Mafia

Ucciso dal vicino per lite sui terreni, maresciallo: "L'imputato ci fece trovare l'arma"

Il sottufficiale Michele Iovine racconta in aula il rinvenimento della pistola: "Era nascosta sotto alcune foglie"

Il luogo dell'omicidio in contrada Calici, nel riquadro l'imputato

"La pistola era nascosta sotto alcune foglie, poggiata su una pietra del suo terreno. Era vicina a un paletto, l'imputato ci ha dato delle indicazioni precise senza le quali non l'avremmo mai trovata perchè l'appezzamento era vastissimo".

Il maresciallo dei carabinieri Michele Iovine, a capo della Stazione di Canicattì, racconta le prime battute dell'indagine successive all'omicidio del settantenne Vincenzo Sciascia Cannizzaro che, il 27 settembre del 2019, è stato ucciso dal vicino di casa, suo coetaneo, Carmelo Rubino che ha confessato il delitto pur precisando di averlo fatto per difendersi da un'aggressione.

Il processo è in corso davanti alla Corte di assise di Agrigento presieduta da Alfonso Malato, con a latere Agata Anna Genna.
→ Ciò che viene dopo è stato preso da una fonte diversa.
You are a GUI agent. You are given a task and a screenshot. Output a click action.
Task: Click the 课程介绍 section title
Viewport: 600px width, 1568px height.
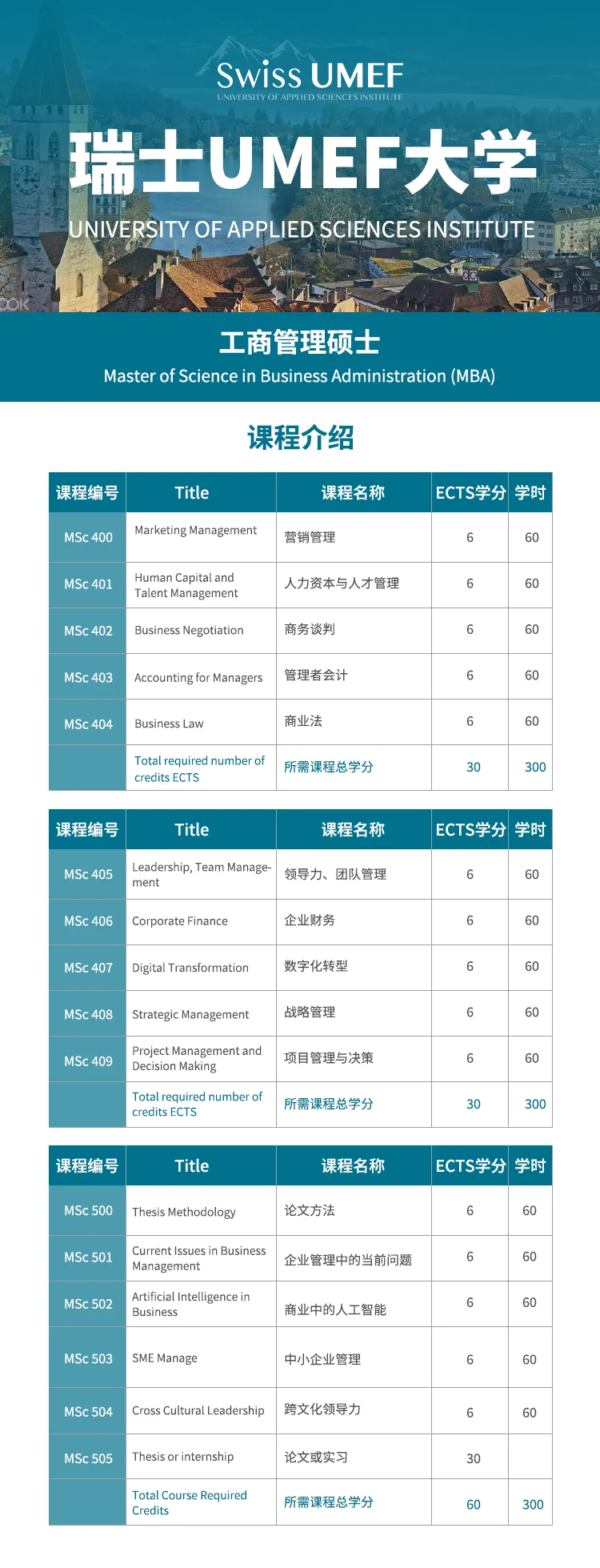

Il sottufficiale, rispondendo al pubblico ministero Paola Vetro e alle altre parti (il difensore di parte civile Calogero Meli che assiste i familiari della vittima e i legali dell'imputato Francesco Gibilaro e Diego Guadagnino), ha raccontato di essere andato nel terreno di proprietà dell'imputato e di avere trovato l'arma, su indicazione di Rubino.

"Era una vecchia pistola, con la matricola abrasa e arrugginita", ha detto. Il delitto sarebbe avvenuto al culmine di una serie di litigi dovuti al diritto di passaggio su una strada interpoderale che portava ai loro terreni di contrada Calici: Rubino andò con l'auto a casa della vittima ed avrebbe fatto fuoco a sangue freddo. Si torna in aula il 23 aprile.